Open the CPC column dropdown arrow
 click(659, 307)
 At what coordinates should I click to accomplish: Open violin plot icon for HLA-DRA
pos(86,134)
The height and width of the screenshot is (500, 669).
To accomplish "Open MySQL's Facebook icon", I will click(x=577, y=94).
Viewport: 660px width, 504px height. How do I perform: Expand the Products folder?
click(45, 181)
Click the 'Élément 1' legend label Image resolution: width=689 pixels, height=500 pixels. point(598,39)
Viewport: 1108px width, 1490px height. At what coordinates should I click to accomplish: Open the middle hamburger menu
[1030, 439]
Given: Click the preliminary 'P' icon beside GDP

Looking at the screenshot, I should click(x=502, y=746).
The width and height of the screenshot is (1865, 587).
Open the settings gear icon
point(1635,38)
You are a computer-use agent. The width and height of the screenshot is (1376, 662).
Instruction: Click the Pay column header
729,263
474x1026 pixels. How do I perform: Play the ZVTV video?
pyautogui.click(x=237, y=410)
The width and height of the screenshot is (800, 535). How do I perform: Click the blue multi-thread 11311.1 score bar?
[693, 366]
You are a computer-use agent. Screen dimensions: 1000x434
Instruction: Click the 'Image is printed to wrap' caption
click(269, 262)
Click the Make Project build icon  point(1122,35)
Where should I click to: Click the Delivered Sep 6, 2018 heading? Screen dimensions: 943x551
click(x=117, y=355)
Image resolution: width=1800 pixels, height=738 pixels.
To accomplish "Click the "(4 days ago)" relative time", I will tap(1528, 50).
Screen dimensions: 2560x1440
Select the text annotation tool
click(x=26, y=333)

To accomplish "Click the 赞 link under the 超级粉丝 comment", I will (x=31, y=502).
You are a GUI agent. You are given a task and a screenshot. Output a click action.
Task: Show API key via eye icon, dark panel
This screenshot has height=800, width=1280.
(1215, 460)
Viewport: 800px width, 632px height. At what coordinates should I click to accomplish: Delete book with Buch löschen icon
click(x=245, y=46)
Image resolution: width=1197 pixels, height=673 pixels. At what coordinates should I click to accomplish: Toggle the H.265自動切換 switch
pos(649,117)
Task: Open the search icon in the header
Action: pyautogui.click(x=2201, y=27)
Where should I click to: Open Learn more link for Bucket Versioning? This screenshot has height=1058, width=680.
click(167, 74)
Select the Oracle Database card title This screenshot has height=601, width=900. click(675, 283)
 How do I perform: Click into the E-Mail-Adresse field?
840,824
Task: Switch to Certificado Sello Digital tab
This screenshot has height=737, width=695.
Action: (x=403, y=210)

────────────────────

**WHAT YOU ARE ASKED TO DO:**
Could the data above be returned exactly as it stands?

**OUTPUT FOR THIS EXERCISE:**
Open the CPC column dropdown arrow
 click(659, 307)
 At what coordinates should I click to accomplish: Open violin plot icon for HLA-DRA
pos(86,134)
The height and width of the screenshot is (500, 669).
To accomplish "Open MySQL's Facebook icon", I will click(x=577, y=94).
Viewport: 660px width, 504px height. How do I perform: Expand the Products folder?
click(45, 181)
Click the 'Élément 1' legend label Image resolution: width=689 pixels, height=500 pixels. point(598,39)
Viewport: 1108px width, 1490px height. At what coordinates should I click to accomplish: Open the middle hamburger menu
[1030, 439]
Given: Click the preliminary 'P' icon beside GDP

Looking at the screenshot, I should click(x=502, y=746).
The width and height of the screenshot is (1865, 587).
Open the settings gear icon
point(1635,38)
You are a computer-use agent. The width and height of the screenshot is (1376, 662).
Instruction: Click the Pay column header
729,263
474x1026 pixels. How do I perform: Play the ZVTV video?
pyautogui.click(x=237, y=410)
The width and height of the screenshot is (800, 535). How do I perform: Click the blue multi-thread 11311.1 score bar?
[693, 366]
You are a computer-use agent. Screen dimensions: 1000x434
Instruction: Click the 'Image is printed to wrap' caption
click(269, 262)
Click the Make Project build icon  point(1122,35)
Where should I click to: Click the Delivered Sep 6, 2018 heading? Screen dimensions: 943x551
click(x=117, y=355)
Image resolution: width=1800 pixels, height=738 pixels.
To accomplish "Click the "(4 days ago)" relative time", I will tap(1528, 50).
Screen dimensions: 2560x1440
Select the text annotation tool
click(x=26, y=333)

To accomplish "Click the 赞 link under the 超级粉丝 comment", I will (x=31, y=502).
You are a GUI agent. You are given a task and a screenshot. Output a click action.
Task: Show API key via eye icon, dark panel
This screenshot has height=800, width=1280.
(1215, 460)
Viewport: 800px width, 632px height. At what coordinates should I click to accomplish: Delete book with Buch löschen icon
click(x=245, y=46)
Image resolution: width=1197 pixels, height=673 pixels. At what coordinates should I click to accomplish: Toggle the H.265自動切換 switch
pos(649,117)
Task: Open the search icon in the header
Action: pyautogui.click(x=2201, y=27)
Where should I click to: Open Learn more link for Bucket Versioning? This screenshot has height=1058, width=680.
click(167, 74)
Select the Oracle Database card title This screenshot has height=601, width=900. click(675, 283)
 How do I perform: Click into the E-Mail-Adresse field?
840,824
Task: Switch to Certificado Sello Digital tab
This screenshot has height=737, width=695.
Action: (x=403, y=210)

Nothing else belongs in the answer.